Ocean cleanup device successfully collects plastic for first time - lentil_soup
https://www.theguardian.com/environment/2019/oct/03/ocean-cleanup-device-successfully-collects-plastic-for-first-time
======
nwrk
Please upvote and throw some VC money on it.

We desperately need this and not Uber or WeWork (albeit market and marketing
say different).

Great achievement.

[https://theoceancleanup.com/](https://theoceancleanup.com/)

------
kilo_bravo_3
One of the worst things about the internet is that a couple of months ago,
when the Ocean Cleanup Project was having some problems, there were several
quadrillion articles posted, from comments on social media to entire news
articles, calling it a failure and scam.

Including on Hacker News.

Now that it is working the crickets in here are deafening.

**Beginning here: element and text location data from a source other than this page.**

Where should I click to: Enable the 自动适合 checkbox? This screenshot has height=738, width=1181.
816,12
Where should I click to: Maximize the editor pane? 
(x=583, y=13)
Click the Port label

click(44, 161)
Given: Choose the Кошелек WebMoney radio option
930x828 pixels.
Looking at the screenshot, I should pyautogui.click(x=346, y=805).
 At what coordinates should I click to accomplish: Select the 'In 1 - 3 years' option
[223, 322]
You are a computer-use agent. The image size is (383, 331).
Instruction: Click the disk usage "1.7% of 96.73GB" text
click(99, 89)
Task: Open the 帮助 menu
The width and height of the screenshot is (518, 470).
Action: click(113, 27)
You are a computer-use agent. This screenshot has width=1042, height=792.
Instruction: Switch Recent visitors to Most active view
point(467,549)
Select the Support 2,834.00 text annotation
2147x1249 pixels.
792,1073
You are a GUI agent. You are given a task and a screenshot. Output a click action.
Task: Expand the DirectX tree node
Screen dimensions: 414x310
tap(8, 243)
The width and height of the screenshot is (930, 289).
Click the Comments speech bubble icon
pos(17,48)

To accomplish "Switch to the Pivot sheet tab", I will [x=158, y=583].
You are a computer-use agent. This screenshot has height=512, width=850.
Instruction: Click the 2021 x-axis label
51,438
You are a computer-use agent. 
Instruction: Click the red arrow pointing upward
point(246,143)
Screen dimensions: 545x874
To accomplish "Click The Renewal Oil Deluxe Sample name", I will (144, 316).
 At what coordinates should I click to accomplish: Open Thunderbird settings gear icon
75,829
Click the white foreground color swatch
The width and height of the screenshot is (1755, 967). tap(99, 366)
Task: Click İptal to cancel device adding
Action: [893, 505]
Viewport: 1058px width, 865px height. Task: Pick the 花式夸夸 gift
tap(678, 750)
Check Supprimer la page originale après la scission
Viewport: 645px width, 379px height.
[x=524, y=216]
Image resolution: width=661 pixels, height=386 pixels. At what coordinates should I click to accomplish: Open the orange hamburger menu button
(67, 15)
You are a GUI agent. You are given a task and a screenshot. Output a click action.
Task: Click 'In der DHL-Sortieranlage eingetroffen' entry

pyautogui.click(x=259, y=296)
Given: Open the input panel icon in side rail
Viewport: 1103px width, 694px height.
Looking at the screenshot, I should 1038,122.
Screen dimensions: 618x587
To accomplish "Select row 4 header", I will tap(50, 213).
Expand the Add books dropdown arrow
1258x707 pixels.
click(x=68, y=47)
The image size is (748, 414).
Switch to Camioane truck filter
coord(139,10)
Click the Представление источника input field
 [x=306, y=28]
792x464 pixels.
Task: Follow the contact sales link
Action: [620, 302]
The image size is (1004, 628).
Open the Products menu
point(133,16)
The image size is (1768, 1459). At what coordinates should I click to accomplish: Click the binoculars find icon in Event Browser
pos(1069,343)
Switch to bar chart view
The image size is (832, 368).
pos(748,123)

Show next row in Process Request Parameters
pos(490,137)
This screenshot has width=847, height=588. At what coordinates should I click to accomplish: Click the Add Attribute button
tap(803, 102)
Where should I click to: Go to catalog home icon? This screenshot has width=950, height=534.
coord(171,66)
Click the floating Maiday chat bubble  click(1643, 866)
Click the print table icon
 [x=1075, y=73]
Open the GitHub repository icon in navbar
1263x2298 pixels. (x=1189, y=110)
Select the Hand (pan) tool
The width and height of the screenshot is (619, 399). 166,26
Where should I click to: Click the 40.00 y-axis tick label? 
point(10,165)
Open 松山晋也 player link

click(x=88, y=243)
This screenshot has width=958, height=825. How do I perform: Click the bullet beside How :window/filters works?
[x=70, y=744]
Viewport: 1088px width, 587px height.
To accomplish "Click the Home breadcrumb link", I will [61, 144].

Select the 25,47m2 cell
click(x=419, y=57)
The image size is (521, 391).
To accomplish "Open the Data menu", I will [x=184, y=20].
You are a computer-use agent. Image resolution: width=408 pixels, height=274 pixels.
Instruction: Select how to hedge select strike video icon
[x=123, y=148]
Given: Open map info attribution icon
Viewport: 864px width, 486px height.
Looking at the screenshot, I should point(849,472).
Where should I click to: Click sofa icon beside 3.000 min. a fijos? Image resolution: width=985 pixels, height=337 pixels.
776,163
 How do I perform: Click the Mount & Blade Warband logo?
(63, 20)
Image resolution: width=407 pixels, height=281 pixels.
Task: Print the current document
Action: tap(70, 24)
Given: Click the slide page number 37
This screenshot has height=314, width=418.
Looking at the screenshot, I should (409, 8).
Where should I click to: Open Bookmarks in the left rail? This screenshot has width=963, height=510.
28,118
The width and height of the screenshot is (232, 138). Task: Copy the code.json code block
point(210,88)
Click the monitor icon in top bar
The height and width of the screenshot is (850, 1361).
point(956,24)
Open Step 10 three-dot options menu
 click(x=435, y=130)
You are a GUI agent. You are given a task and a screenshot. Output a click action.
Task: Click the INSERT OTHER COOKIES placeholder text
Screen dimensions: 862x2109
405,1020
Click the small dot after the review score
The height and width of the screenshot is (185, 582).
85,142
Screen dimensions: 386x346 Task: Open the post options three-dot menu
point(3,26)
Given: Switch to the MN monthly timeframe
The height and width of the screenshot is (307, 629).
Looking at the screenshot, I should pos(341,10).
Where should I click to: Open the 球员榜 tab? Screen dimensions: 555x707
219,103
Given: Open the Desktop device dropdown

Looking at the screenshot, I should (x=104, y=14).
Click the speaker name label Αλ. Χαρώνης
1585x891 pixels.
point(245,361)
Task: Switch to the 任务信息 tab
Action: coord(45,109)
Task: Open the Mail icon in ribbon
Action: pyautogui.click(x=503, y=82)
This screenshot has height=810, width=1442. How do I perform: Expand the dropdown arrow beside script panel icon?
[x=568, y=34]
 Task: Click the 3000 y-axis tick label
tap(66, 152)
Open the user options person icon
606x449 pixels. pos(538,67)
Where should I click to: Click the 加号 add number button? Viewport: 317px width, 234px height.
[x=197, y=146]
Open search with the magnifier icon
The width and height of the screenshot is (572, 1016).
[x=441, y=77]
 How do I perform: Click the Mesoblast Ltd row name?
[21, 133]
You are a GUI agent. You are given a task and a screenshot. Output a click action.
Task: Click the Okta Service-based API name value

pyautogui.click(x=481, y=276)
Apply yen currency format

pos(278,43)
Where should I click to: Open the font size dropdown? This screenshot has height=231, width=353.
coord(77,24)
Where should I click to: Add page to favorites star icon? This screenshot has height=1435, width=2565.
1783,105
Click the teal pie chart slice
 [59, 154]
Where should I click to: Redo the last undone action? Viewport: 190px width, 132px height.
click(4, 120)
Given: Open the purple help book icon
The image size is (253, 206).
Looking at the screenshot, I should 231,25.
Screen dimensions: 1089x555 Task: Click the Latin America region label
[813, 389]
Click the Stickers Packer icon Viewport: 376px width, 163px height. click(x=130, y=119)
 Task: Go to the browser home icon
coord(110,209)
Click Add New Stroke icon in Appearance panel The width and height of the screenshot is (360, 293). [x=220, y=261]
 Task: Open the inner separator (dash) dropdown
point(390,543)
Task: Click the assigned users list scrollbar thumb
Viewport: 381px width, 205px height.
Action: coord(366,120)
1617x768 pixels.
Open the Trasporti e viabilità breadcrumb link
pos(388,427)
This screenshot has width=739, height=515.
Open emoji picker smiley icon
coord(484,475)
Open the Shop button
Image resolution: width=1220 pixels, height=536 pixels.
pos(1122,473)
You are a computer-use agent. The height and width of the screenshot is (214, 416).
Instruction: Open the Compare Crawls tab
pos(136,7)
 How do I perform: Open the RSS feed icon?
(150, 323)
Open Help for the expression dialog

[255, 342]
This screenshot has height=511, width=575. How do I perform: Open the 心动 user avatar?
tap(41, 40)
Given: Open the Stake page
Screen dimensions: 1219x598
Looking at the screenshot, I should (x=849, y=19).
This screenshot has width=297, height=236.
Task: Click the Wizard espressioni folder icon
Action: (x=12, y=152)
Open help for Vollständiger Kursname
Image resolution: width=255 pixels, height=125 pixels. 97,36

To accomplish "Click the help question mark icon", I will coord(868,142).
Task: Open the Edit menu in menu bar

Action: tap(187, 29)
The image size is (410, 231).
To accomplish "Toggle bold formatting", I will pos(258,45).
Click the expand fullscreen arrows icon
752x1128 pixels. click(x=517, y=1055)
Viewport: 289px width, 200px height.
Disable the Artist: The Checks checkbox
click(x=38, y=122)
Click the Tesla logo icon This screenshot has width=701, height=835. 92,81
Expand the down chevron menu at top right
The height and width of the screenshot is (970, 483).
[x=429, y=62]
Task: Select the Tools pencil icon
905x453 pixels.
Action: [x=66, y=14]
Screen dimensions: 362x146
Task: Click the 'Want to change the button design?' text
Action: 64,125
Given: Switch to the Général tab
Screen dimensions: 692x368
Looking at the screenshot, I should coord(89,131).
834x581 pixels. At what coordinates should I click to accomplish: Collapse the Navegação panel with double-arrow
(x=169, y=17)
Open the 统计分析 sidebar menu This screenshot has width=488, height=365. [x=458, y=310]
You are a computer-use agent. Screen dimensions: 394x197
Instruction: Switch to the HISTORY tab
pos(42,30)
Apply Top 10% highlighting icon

Take this comment, which is the top search result for "ocean cleanup project
site:news.ycombinator.com":

> The Ocean Cleanup Project is essentially a scam at this point. It can't work
> for numerous ecological (scoops up ocean life) and engineering (the ocean is
> HUGE, corrosive, and violent) reasons. Not to mention that ocean
> microplastics are distributed throughout the first 100 meters of ocean
> water, and this goes nowhere near that deep. Of course, they dismiss these
> concerns or deflect with scientific BS (which the media gobbles up) whenever
> they are brought up.

>They can't get this to work on such a minuscule scale in placid water off the
coast of the Netherlands, it won't work in the North Pacific on a far grander
scale.

If the internet had been around in 1903:

>The Wright Brothers are essentially a scam at this point. Their airplane
won't work for numerous technological and engineering reasons. Not to mention
the sky is huge and the plane only flew for 3.5 seconds and was damaged upon
landing. Of course, they dismiss these concerns or deflect with scientific BS
whenever they are brought up.

>If they can't get more than a THIRTY SEVEN METERS in the placid air on the
coast of North Carolina, airplanes won't work in the turbulent winds of other
regions on earth.

------
Elizabethrud
That’s really great! Cause this is a serious problem and we must solve it
anyway.